Feedback steers the learning process
At the heart of the contract system is the task of making well-informed, effective choices that optimize learning. In order to be well-informed, students must have good and frequent feedback. Feedback makes learning visible to both student and teacher and affects the behavior of both.
Feedback refines the design of the contract
By paying close attention to what contract items students need in order to learn the material successfully and completely, teachers can make their contracts more effective over time. For instance, if students are learning a complex skill, feedback can be designed to expose the difficulties they are having with specific subskills. Such feedback may help students discover that there is a particular aspect of the material that they need to practice further. If you are paying close attention, these needs become apparent and can lead to the creation of a new contract item addressing that particular issue.
Feedback provides closure
Whether you are using a minicontract for students to prepare for a test or a unit contract (as described in the next chapter), feedback can tell you whether it is time to wrap up the current work or whether students need more time. Without such feedback, you might move on and leave holes in some students’ understanding that will haunt them in later units. Of course, tests themselves can be seen as feedback, particularly if they are designed to be formative. If a student can continue to learn from her mistakes on a test, then the test becomes part of the learning process, rather than the end. Students who did well can move on, and students who are struggling can continue to work on what they didn’t understand while simultaneously addressing the next topic.

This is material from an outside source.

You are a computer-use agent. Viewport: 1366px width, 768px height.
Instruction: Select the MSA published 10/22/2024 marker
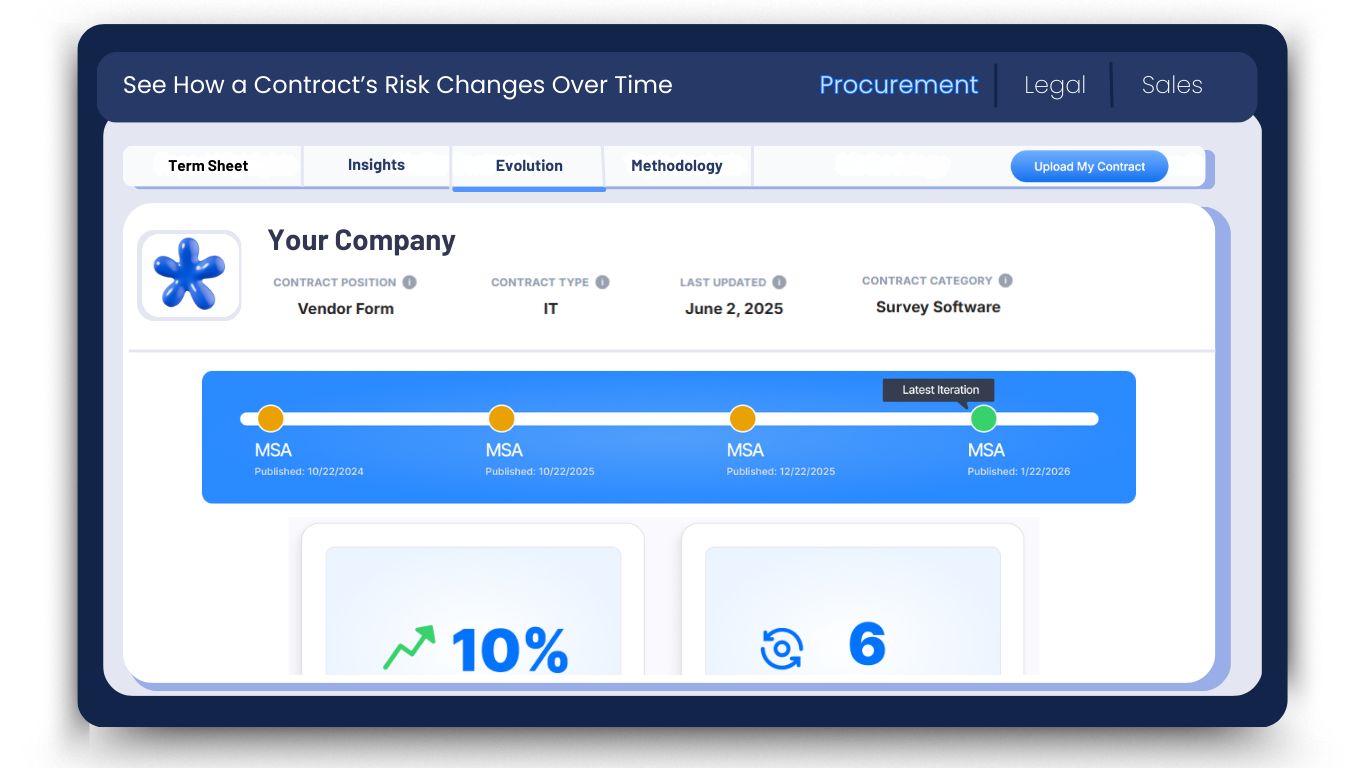pyautogui.click(x=269, y=418)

Feedback and the evolution of learning contracts
Students are not the only ones who need feedback. Regardless of scope, your first contracts will improve much more quickly if you are open to feedback and constructive criticism from your students. Since the purpose of contracts is to be responsive to students’ needs, it is important to listen to them. When students understand that you consider their voice important in developing the use of contracts, it gives them a sense of power that they may never have experienced before in school.
Open work time is the most fluid aspect of contract structure, and it is the most amenable to a flexible attitude. By interacting with your students as they work, you can get a good sense of how they are doing with the material. You can determine whether the amount of time set aside for open work is too little or too much and can adjust accordingly.
Finally, open work time is an opportunity for you to model creativity and flexibility as a teacher. If you try a new strategy that doesn’t work as you planned, you can show students how important it is to learn from mistakes and correct them. For many students, the idea of a teacher intentionally "trying" something without being certain of its success is novel, to say the least. Such vulnerability can dramatically improve the working relationship between teacher and student.